Work item =
In the entries that follow, the line with "Image resolution: width=1265, height=2076." opens the range and the line with "Powered by Shopify (372, 1992)" closes it; repeat that range exactly, both lines included.

Dataset records =
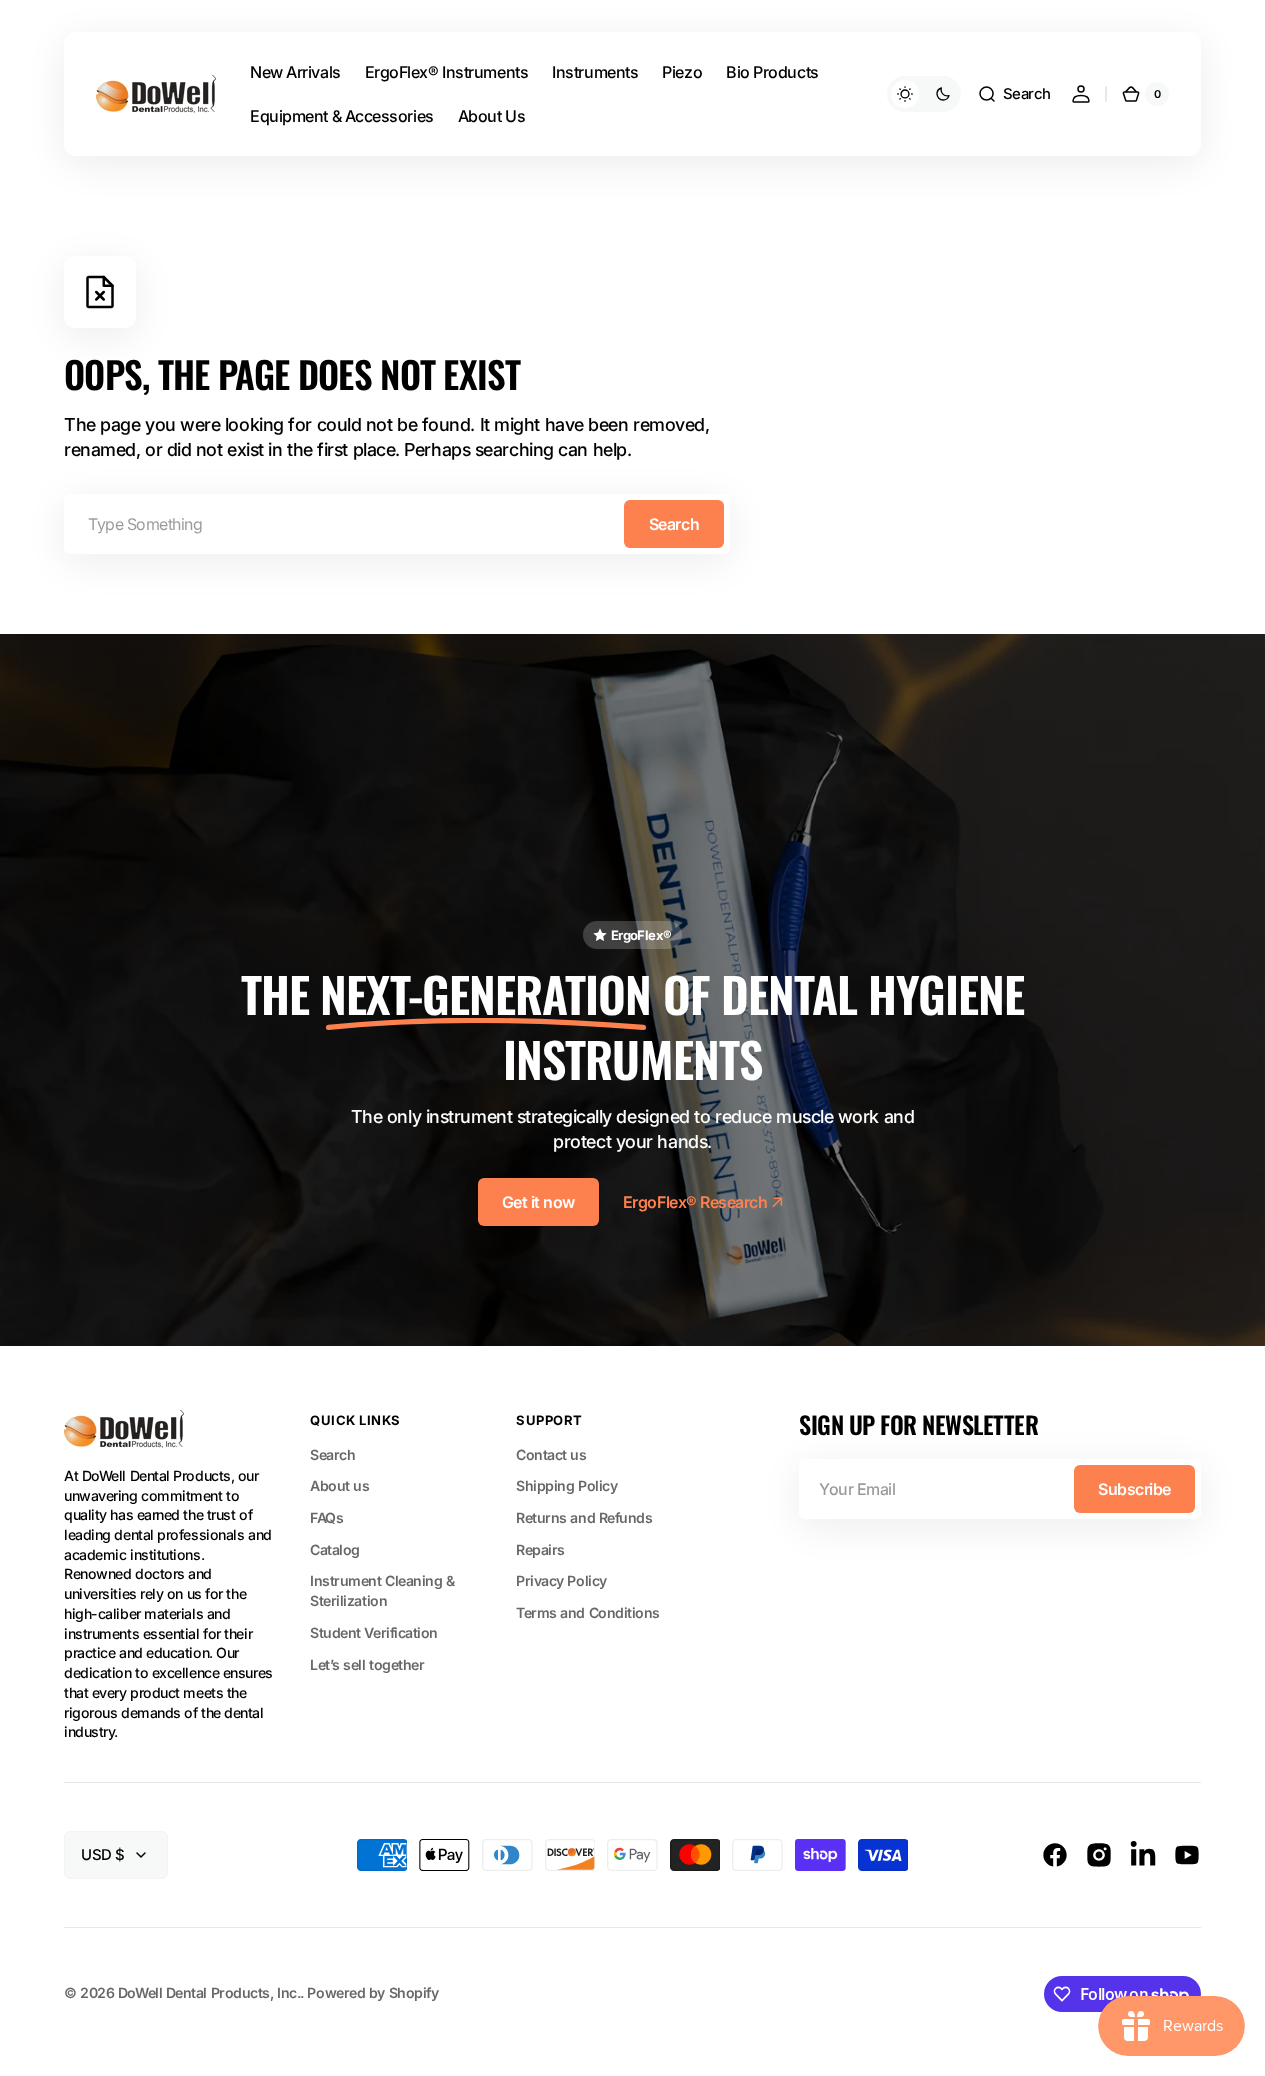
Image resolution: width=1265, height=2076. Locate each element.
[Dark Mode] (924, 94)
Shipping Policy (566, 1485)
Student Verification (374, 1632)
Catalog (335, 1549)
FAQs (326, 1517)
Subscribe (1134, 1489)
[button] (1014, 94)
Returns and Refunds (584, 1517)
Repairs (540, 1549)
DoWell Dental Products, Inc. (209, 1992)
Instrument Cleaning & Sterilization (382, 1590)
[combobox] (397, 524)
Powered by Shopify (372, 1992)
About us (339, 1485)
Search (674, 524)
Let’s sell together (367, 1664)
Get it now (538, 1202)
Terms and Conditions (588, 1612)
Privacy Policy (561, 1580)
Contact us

* * *

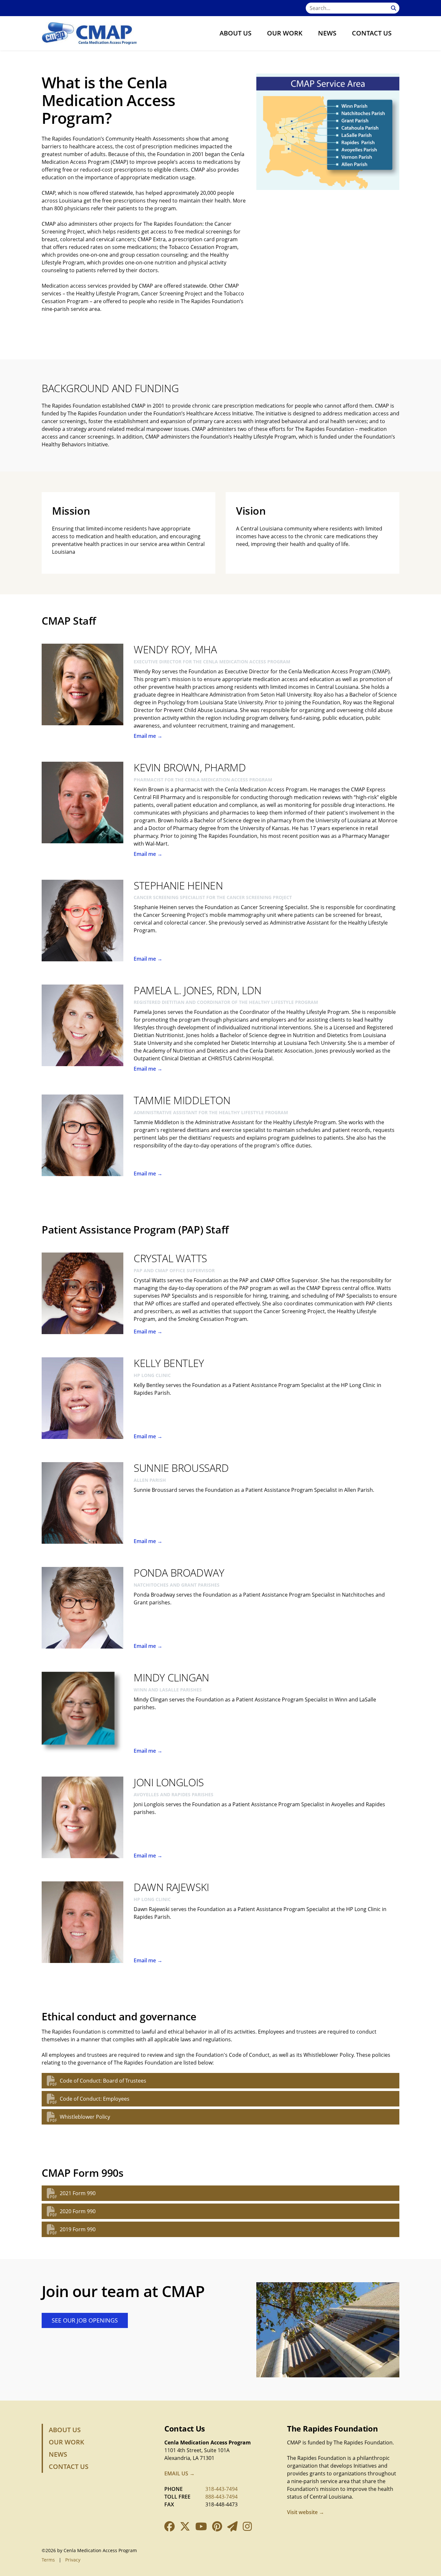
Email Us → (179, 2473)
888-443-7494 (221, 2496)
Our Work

Reply to the task =
Image resolution: width=1265, height=2076. Locate each element.
[Dark Mode] (924, 94)
Shipping Policy (566, 1485)
Student Verification (374, 1632)
Catalog (335, 1549)
FAQs (326, 1517)
Subscribe (1134, 1489)
[button] (1014, 94)
Returns and Refunds (584, 1517)
Repairs (540, 1549)
DoWell Dental Products, Inc. (209, 1992)
Instrument Cleaning & Sterilization (382, 1590)
[combobox] (397, 524)
Powered by Shopify (372, 1992)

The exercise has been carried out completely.